- Especial para el semanario de Florida “El Venezolano”- octubre 2018
Etimológicamente el suicidio es el acto de la muerte producida por uno mismo. Es algo tan lejano a la lógica, tan ajeno a la inclinación natural del ser humano, cuyo instinto de conservación es inherente, que las religiones suelen condenar esa acción de quitarse una vida que es considerada sagrada. ¡Sólo Dios da y quita la vida!
Se distingue el suicidio de la eutanasia, muerte asistida por un médico competente; y de la propia muerte asistida donde el paciente, siempre con vigilancia médica, completa el acto de su propio deceso.
El suicidio ocurre por un sufrimiento irresistible de la víctima, su incapacidad sicológica para superar el problema y, desde luego, por la pérdida de toda esperanza de resolverlo.
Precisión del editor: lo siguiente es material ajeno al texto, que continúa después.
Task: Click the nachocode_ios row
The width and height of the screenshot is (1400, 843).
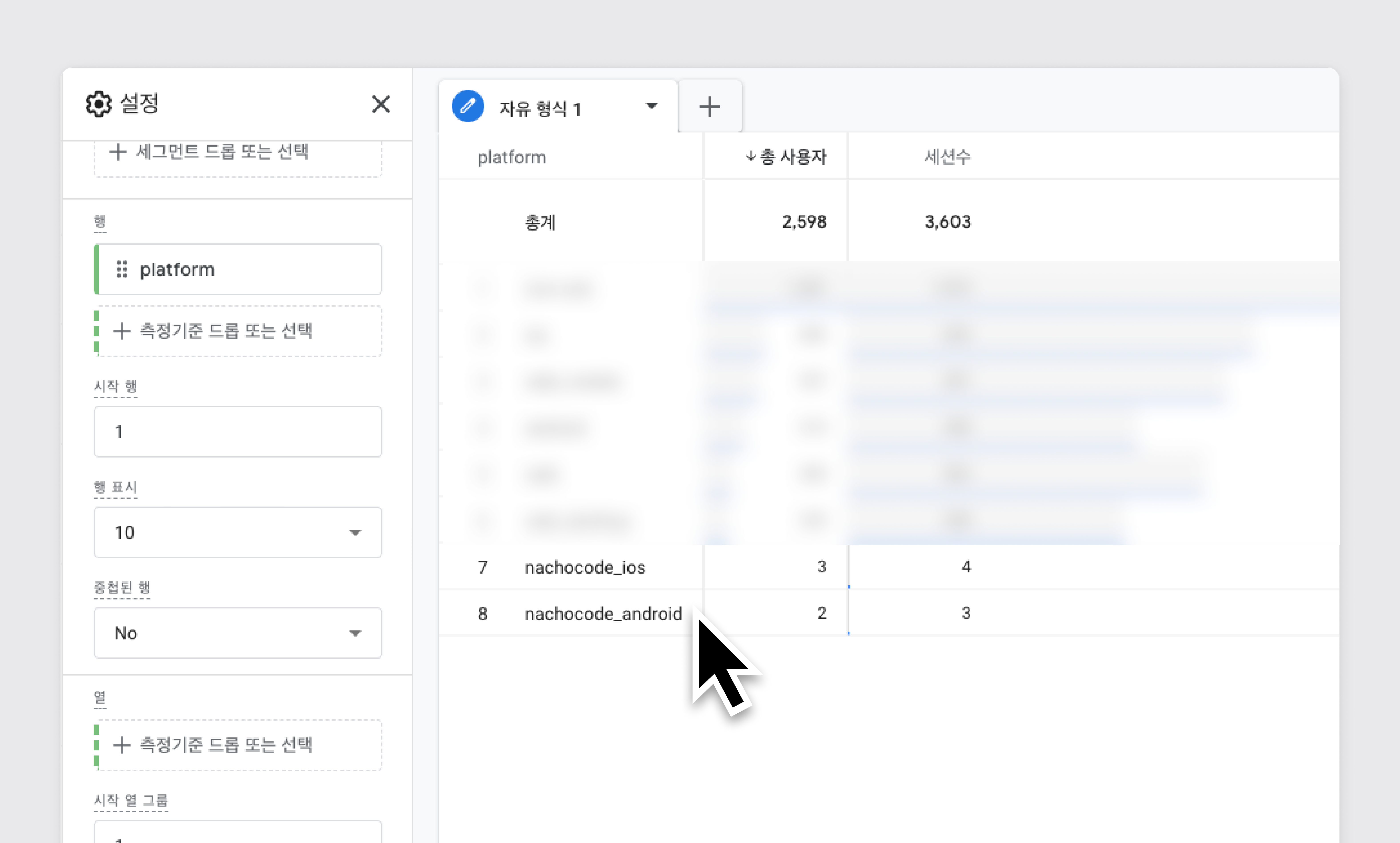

No es una acción ni cobarde ni valiente, sino más bien una salida desesperada.
La muerte asistida es por su parte la decisión del que quiere morir dignamente, del que rechaza un sufrimiento-enfermedad humillante, terminal, que lo maltrata a él, a su familia y amigos.
En Suiza, Bélgica y Holanda, la muerte asistida es legal. Lo mismo ocurre en los estados norteamericanos de Colorado, California, Hawai, Montana, Oregon, Vermont, Washington, además de la capital, distrito Columbia (DC).
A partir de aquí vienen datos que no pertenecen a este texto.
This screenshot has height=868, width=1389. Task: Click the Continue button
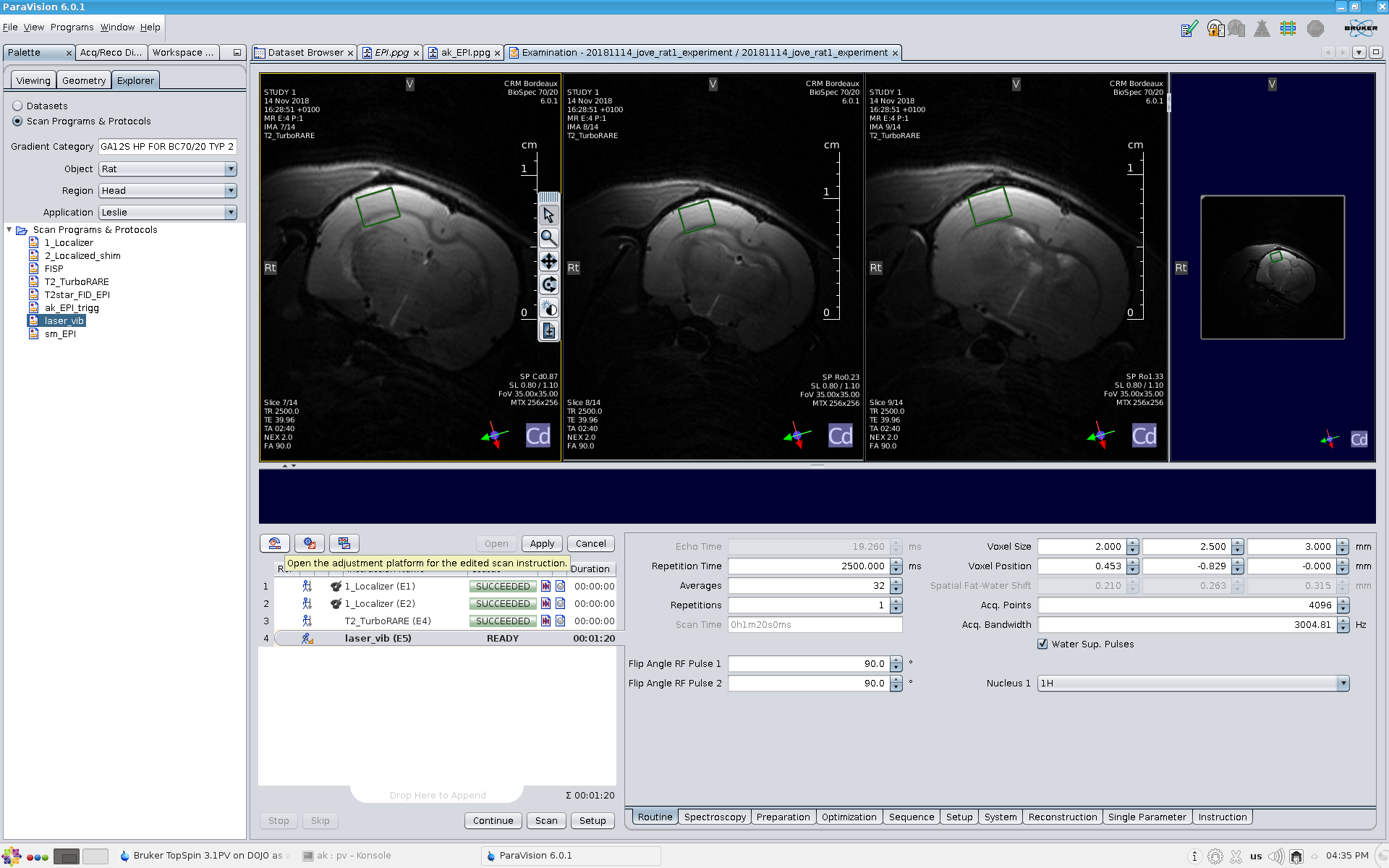(493, 820)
Pero el suicido, la eutanasia y la muerte asistida no deben ser confundidas con el asesinato. En las tres primeras opera la voluntad libre del ejecutor, en el crimen se trata de una fuerza abusiva externa que actúa contra el libre albedrío de la víctima.
Tenemos el caso por ejemplo, de la bandidocracia castrochavista que oprime a Venezuela. Al igual que todos los despotismos que en el mundo han sido, simulan suicidios de sus cautivos para enmascarar sus crímenes.
Así hicieron con el concejal caraqueño Albán y así quieren hacer con el diputado William Dávila. A la victima le hacen una acusación falaz, lo torturan hasta la muerte y luego, a través de un fiscal cómplice como Tarek William Saab, anuncian que el prisionero se suicidó.